We were Informed N.Y. closed down all of the Roads , That Makes you 1 Brave Soul ..Good to read that you made your destination OK ..as far as raising yer cruzen that is an area Beyond my expertise , unless you want to cut some 2x4 s and put them in there some where to get some lift that you desire ...

On a side Note Iccy is getting cold cuts Today !


----------



## Gnfanatic (Oct 2, 2013)

Bri, I am in Law Enforcement so we go to work no matter what. That is why I bought the snow tires and wish I did years ago! tremendous difference!



brian v said:


> We were Informed N.Y. closed down all of the Roads , That Makes you 1 Brave Soul ..Good to read that you made your destination OK ..as far as raising yer cruzen that is an area Beyond my expertise , unless you want to cut some 2x4 s and put them in there some where to get some lift that you desire ...
> 
> On a side Note Iccy is getting cold cuts Today !


----------



## brian v (Dec 25, 2011)

YEAH ! ​Did ya get any Video and Pics Starks and I , Plus a Few other Members are Fanatics for Pics .. A Blizzard and Law Enforcement would Be a Great Idea about Now . It could Lift up some Peoples Ideas of Just what the Local P.D. has to Put up with on any Given Some Day ...............


----------



## Gnfanatic (Oct 2, 2013)

nah, I was just thinking of getting to work in one piece  I give the plow guys a tremendous thank you, they worked non-stop! And the blizzard was not as bad as we first thought it would be! 

Thank God!


----------



## MilTownSHO (Oct 9, 2013)

Gnfanatic said:


> Bri, I am in Law Enforcement so we go to work no matter what. That is why I bought the snow tires.


Funny, thats the exact reason I first bought snow tires as well.

26 PSI though? Why so low?


----------



## Gnfanatic (Oct 2, 2013)

When it is over a foot of snow I do that for better traction. Tomorrow the roads will be much better so the tires go back to 35 psi.


----------



## obermd (Mar 3, 2012)

Unless your tires are designed for low pressure, 26 PSI is way too low on the tire pressure, even for extra traction. What snow tires do you have?


----------



## Gnfanatic (Oct 2, 2013)

General Altimax, keep in mind I use that psi when going through heavy snow. Not 55 mph on the highway


----------



## spacedout (Dec 7, 2010)

Ground clearance is also my biggest issue, not traction. Think this is where the Chevy Trax/Buick Encore would be a better car, they sit much higher off the ground. Plus they have a $1200 AWD option, wish this was available on the cruze sometimes in the winter.


----------



## Aussie (Sep 16, 2012)

Just an idea, but can you get air shock absorbers for the Cruze.
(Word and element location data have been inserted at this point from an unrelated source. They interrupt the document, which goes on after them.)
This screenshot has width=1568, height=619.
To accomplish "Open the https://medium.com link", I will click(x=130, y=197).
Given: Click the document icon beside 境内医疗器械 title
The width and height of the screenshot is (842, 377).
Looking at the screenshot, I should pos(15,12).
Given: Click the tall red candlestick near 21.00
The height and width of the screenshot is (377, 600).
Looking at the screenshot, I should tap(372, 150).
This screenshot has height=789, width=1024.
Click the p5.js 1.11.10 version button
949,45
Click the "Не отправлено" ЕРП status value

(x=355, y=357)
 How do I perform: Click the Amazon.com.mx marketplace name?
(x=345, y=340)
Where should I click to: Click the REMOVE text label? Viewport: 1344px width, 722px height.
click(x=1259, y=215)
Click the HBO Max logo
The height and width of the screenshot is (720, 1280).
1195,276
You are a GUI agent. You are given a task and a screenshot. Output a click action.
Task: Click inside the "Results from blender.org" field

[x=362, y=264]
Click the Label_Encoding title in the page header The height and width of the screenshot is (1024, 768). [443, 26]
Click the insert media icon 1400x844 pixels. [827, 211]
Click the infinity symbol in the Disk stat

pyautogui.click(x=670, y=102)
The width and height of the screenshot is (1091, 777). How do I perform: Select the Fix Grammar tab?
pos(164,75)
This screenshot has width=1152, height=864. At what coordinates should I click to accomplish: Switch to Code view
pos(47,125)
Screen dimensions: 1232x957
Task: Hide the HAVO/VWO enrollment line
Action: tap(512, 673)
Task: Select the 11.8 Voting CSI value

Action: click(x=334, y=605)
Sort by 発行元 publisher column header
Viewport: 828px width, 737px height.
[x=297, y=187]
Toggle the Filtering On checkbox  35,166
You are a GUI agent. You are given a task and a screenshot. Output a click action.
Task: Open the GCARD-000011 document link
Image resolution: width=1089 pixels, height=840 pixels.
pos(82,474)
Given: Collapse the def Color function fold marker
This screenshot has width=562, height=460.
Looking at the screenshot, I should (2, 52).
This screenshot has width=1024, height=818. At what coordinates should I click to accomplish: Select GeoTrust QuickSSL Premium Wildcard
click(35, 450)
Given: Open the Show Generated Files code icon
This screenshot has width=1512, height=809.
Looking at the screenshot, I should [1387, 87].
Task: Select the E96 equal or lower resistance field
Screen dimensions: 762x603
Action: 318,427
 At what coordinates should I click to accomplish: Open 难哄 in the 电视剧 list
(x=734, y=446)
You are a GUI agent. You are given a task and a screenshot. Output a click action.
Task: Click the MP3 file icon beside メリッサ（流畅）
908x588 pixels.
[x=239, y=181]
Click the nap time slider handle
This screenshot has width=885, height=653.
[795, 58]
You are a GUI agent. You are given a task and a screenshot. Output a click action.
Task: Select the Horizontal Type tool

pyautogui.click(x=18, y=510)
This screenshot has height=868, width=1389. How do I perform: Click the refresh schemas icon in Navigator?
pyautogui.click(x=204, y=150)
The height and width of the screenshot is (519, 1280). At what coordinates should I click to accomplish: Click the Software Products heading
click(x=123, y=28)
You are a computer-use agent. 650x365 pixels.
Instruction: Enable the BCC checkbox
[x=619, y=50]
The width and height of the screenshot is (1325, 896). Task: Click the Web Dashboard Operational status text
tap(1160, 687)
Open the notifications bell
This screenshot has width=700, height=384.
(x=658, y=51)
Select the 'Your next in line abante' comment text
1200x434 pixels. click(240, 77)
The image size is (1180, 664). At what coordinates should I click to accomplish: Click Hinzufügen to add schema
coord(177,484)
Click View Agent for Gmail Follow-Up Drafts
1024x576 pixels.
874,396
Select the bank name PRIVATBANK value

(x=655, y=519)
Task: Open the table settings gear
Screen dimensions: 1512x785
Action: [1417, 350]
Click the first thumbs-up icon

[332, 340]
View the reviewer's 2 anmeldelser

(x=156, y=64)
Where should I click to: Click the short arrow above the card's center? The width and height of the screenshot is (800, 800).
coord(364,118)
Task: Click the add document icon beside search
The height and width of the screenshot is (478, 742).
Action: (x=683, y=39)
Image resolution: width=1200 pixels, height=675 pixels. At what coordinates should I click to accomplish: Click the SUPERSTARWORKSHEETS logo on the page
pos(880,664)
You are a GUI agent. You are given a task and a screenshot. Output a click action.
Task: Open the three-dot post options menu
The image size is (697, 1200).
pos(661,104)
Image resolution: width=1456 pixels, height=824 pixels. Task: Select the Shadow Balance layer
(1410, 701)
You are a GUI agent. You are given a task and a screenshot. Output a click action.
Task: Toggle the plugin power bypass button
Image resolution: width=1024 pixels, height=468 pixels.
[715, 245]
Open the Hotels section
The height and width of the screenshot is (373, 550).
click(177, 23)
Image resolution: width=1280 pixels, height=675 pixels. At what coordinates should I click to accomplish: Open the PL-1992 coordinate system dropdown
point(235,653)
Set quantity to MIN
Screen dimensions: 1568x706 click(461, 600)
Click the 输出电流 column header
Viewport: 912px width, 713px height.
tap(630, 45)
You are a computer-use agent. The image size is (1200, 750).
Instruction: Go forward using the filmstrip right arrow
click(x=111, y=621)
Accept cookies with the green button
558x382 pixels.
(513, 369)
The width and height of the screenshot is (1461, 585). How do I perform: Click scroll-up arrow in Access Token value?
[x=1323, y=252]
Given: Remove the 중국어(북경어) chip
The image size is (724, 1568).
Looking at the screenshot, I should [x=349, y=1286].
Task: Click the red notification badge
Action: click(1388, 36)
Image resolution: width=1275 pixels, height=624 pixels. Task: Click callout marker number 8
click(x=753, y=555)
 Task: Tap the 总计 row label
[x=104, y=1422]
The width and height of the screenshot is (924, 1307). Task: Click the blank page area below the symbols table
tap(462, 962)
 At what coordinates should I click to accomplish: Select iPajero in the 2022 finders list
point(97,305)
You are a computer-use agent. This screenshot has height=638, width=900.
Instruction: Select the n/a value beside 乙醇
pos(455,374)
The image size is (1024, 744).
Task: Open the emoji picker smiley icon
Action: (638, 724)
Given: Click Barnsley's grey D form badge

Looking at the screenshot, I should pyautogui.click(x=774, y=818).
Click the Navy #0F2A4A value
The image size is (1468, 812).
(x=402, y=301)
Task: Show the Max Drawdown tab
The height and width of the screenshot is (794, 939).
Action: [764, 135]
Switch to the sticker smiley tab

You used to be able to get them with a pump that would allow you to increase or reduce the pressure thus altering the ride height?


----------



## Gnfanatic (Oct 2, 2013)

Aussie said:


> Just an idea, but can you get air shock absorbers for the Cruze. You used to be able to get them with a pump that would allow you to increase or reduce the pressure thus altering the ride height?[/QU
> 
> 
> $$$$$$$$$$$$$


----------